While development of Allu’s new SureMix is aimed at producing Hydraulically Bound Materials (HBMs) for the highway repair market, the company believes it could also have applications in the remediation market.

The first SureMix is currently being put through its paces at Green Solutions’ site in Glasgow, but the machine will be officially unveiled at the Hillhead exhibition, near Buxton, Derbyshire, in June.

“Contractors are starting to use HBMs to prevent the subsidence following utility trench repair, but many are trying to do the mixing at the side of the road and the results are not always as good as they could be,” says Green Solutions managing director Ivan Rowe.

The conventional approach of using Type 1 material for backfilling is less than ideal on two counts - first, much of the excavated material is likely to end up in landfill, and second, if the material is poorly compacted then it will stay that way. According to Rowe, the addition of the hydraulic binder guarantees that the material will consolidate, butthe mix has to be homogenous to achieve the best results and he believes that the SureMix answers this problem.

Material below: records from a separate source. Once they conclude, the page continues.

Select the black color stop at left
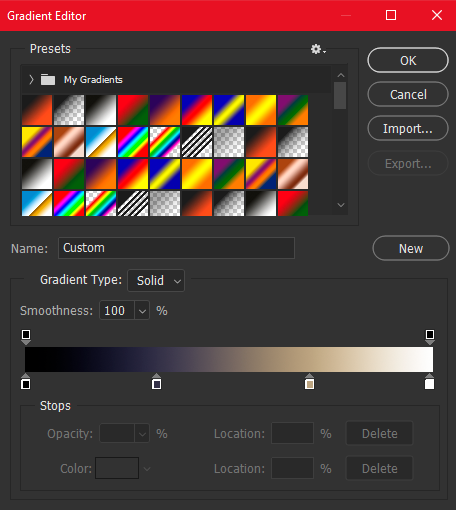The height and width of the screenshot is (510, 456). [x=26, y=382]
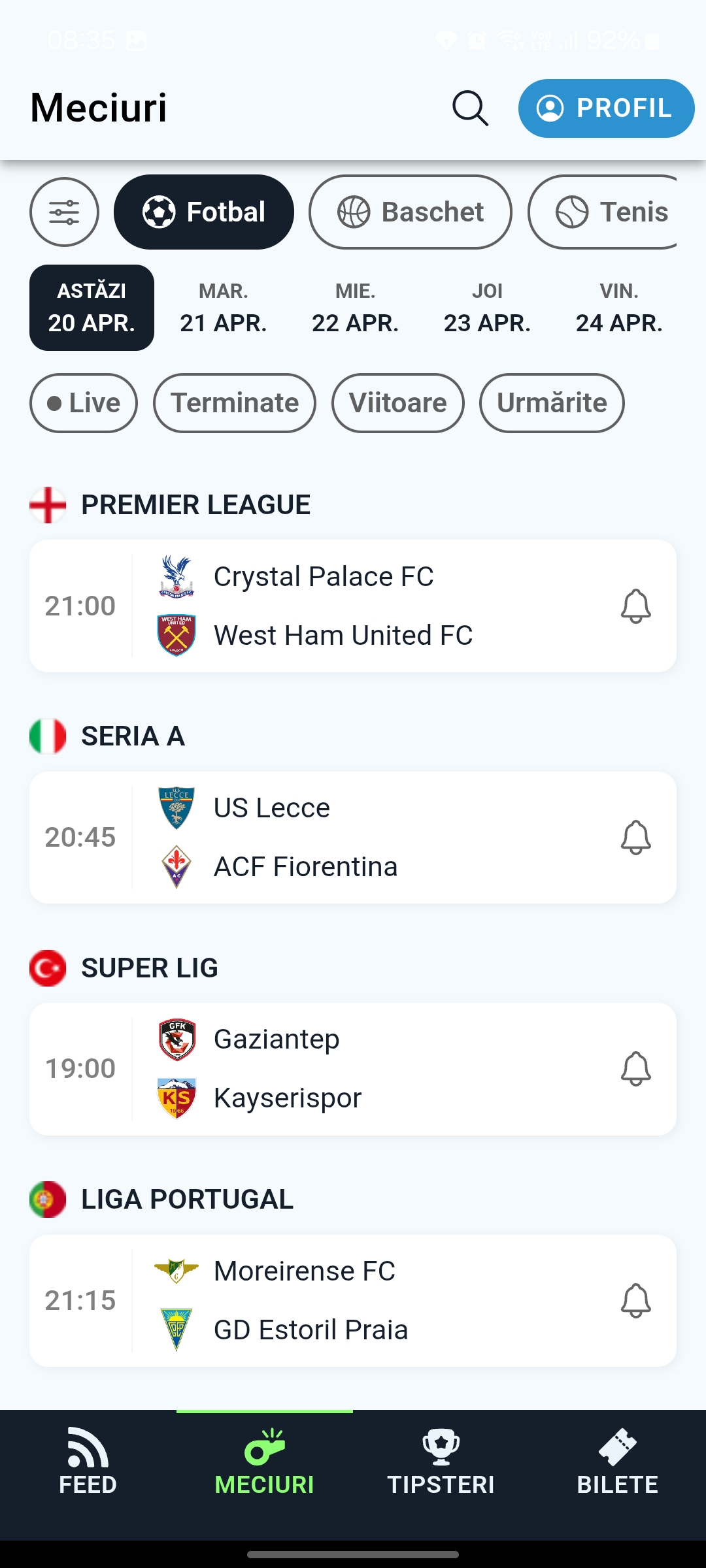Viewport: 706px width, 1568px height.
Task: Choose date Mar. 21 Apr.
Action: 224,308
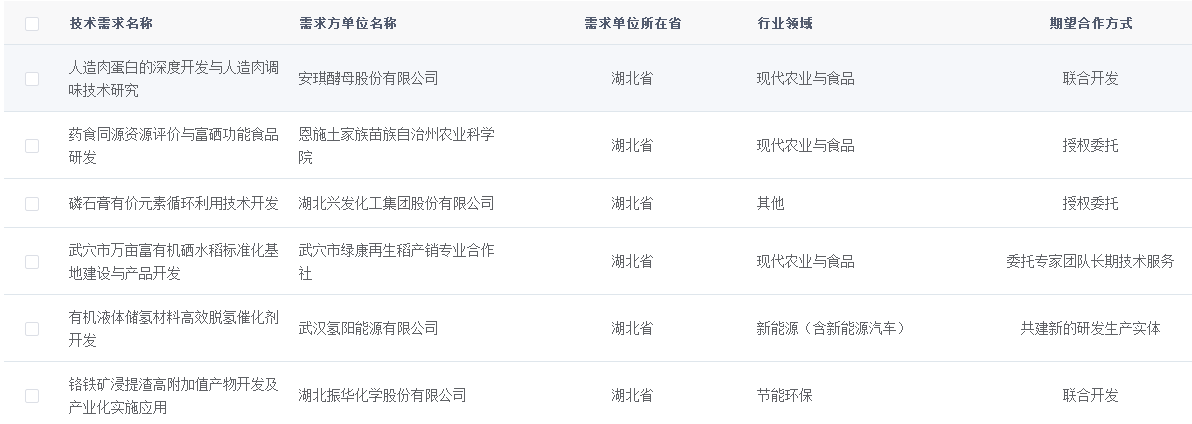The width and height of the screenshot is (1192, 424).
Task: Click the 期望合作方式 column header
Action: pyautogui.click(x=1090, y=23)
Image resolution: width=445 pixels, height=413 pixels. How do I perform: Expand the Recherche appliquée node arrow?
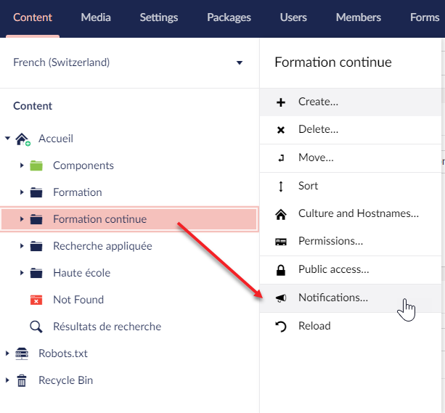tap(22, 246)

To develop this new version of the SureMix, which offers higher performance than before, Allu has worked closely with Clayton Engineering. “The previous model used a twin shaft for premixing, whereas the new version has five vertical shafts that make the mixing action more aggressive, enabling the machine to cope with wetter, stickier material than before,” says Allu director David MacLynn.

The result of this re-engineering is a double output of up 140t an hour and, according to Rowe, the mix control and batching capabilities mean that it also offers higher quality assurance of the output material too.

Rowe’s company operates on a zero waste policy and recycles all construction waste that arrives through its gates and the site has a fleet of equipment - some bespoke - to help meet this challenge.

Although Green Solutions only has the SureMix on loan at the moment, Rowe believes it adds to the benefits of HBM by carefully controlling the mixing process, adding the potential to offer quality assurance of the mix.